In pregnant patients, ALP rises significantly in the third trimester due to placental production. GGT or other liver-specific markers should be used to confirm that ALP elevation is hepatic in origin before calculating the R factor.
In patients with preexisting chronic liver disease, baseline enzyme elevations may already be present. The recommendation is to use the patient's average pre-injury baseline values as the ULN for R factor calculation, ensuring both ALT and ALP are treated consistently.
In patients taking multiple potentially hepatotoxic medications, the R factor helps narrow the differential but cannot identify the specific culprit drug. RUCAM scoring for each suspected agent, combined with the known hepatotoxic profile of each drug and its temporal relationship to injury onset, is needed to assign individual causality.
Frequently Asked Questions
Conclusion
The R factor calculator for drug-induced liver injury is a fundamental clinical tool that enables objective classification of liver injury patterns into hepatocellular, cholestatic, or mixed categories. By normalizing ALT and ALP elevations against their respective upper limits of normal, the R factor provides a standardized metric that guides the diagnostic workup, helps identify potential culprit drugs, informs prognosis through its relationship to Hy's Law, and serves as the essential first step in RUCAM causality assessment.
While the R factor has limitations, including its dependence on ULN values that vary between laboratories and its inability to directly assess injury severity, it remains the globally accepted standard for characterizing DILI patterns. Healthcare providers worldwide rely on the R factor as part of their systematic approach to evaluating suspected hepatotoxicity, whether from conventional medications, herbal supplements, or dietary products.

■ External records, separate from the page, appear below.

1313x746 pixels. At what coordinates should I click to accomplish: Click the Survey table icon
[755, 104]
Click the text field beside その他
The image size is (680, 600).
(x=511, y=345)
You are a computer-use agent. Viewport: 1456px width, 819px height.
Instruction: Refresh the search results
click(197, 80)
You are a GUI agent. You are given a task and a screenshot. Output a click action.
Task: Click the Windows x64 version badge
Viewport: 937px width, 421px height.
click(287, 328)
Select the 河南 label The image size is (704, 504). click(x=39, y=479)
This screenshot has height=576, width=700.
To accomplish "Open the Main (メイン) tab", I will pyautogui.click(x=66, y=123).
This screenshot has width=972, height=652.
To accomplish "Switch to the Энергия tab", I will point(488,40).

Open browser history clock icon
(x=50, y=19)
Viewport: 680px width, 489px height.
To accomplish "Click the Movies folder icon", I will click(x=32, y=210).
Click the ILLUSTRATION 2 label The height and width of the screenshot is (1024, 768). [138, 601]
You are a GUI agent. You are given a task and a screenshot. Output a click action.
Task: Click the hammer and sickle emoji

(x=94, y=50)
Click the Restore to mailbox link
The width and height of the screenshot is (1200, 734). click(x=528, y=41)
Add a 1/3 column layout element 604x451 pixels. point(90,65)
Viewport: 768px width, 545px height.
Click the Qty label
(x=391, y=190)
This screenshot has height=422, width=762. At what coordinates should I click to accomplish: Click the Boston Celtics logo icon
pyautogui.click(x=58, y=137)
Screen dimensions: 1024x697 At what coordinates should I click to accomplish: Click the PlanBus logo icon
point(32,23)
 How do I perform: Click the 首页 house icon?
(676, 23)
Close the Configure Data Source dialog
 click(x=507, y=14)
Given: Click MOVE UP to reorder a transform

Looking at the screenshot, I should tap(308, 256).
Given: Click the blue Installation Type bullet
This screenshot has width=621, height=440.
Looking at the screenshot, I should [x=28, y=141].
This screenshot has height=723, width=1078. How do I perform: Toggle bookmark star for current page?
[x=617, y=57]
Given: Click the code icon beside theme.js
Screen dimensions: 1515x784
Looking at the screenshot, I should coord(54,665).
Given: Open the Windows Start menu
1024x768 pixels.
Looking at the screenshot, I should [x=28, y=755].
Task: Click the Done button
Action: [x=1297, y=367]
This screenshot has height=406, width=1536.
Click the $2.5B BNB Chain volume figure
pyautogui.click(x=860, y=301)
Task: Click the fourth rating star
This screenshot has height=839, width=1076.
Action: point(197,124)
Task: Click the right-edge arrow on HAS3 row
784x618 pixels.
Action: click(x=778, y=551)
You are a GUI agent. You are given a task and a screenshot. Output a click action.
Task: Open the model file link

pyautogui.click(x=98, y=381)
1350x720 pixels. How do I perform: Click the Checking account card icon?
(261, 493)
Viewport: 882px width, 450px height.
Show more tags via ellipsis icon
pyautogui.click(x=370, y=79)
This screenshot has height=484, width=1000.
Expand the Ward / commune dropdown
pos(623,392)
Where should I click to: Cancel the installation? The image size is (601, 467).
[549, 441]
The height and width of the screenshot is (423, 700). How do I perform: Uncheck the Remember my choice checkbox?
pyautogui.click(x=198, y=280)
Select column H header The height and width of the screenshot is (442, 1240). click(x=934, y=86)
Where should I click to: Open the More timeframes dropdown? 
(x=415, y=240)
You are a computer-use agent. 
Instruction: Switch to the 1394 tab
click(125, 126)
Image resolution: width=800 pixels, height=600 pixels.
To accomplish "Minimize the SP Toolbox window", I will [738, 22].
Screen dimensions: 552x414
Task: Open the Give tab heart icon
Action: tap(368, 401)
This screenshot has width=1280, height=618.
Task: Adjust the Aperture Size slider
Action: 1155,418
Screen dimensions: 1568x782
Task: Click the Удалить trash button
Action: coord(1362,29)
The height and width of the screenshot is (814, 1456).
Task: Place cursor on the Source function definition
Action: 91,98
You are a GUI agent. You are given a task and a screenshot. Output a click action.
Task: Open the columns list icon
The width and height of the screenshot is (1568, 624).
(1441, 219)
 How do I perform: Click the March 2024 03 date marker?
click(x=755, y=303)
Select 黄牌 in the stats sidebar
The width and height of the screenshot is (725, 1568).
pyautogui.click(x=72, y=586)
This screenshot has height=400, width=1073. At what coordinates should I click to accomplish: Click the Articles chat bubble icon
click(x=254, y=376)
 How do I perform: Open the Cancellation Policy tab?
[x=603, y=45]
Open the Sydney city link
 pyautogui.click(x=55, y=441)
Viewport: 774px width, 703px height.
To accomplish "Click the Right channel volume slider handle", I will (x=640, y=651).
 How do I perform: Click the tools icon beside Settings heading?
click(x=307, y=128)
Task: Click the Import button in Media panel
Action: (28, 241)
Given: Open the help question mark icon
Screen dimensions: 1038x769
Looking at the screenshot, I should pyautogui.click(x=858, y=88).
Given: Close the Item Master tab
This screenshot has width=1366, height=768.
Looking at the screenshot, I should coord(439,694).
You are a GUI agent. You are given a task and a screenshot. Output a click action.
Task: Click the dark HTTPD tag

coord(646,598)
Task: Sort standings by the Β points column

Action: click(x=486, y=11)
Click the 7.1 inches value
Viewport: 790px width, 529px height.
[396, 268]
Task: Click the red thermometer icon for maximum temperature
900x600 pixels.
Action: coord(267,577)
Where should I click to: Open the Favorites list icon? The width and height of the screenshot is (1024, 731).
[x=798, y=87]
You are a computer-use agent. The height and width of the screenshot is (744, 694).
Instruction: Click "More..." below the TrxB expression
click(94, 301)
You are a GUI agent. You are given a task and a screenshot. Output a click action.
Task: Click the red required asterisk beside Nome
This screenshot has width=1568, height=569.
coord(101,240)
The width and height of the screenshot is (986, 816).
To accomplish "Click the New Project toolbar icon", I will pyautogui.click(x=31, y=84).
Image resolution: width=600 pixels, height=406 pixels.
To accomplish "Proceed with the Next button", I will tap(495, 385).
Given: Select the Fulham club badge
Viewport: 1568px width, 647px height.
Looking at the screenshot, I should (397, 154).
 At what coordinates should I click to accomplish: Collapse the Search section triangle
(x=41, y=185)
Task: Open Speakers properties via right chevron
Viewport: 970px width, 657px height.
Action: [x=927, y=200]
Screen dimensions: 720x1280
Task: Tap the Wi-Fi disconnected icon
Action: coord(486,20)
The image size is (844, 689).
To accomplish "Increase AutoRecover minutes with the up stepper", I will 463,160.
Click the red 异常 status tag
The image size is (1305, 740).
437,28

Patients and clinicians should remember that the R factor is one component of a comprehensive evaluation. It should always be interpreted alongside the full clinical picture, including total bilirubin, INR, albumin, clinical symptoms, medication history, and temporal relationships. For any patient with suspected DILI, particularly those with hepatocellular injury accompanied by jaundice or evidence of liver dysfunction, prompt consultation with a hepatologist is strongly recommended.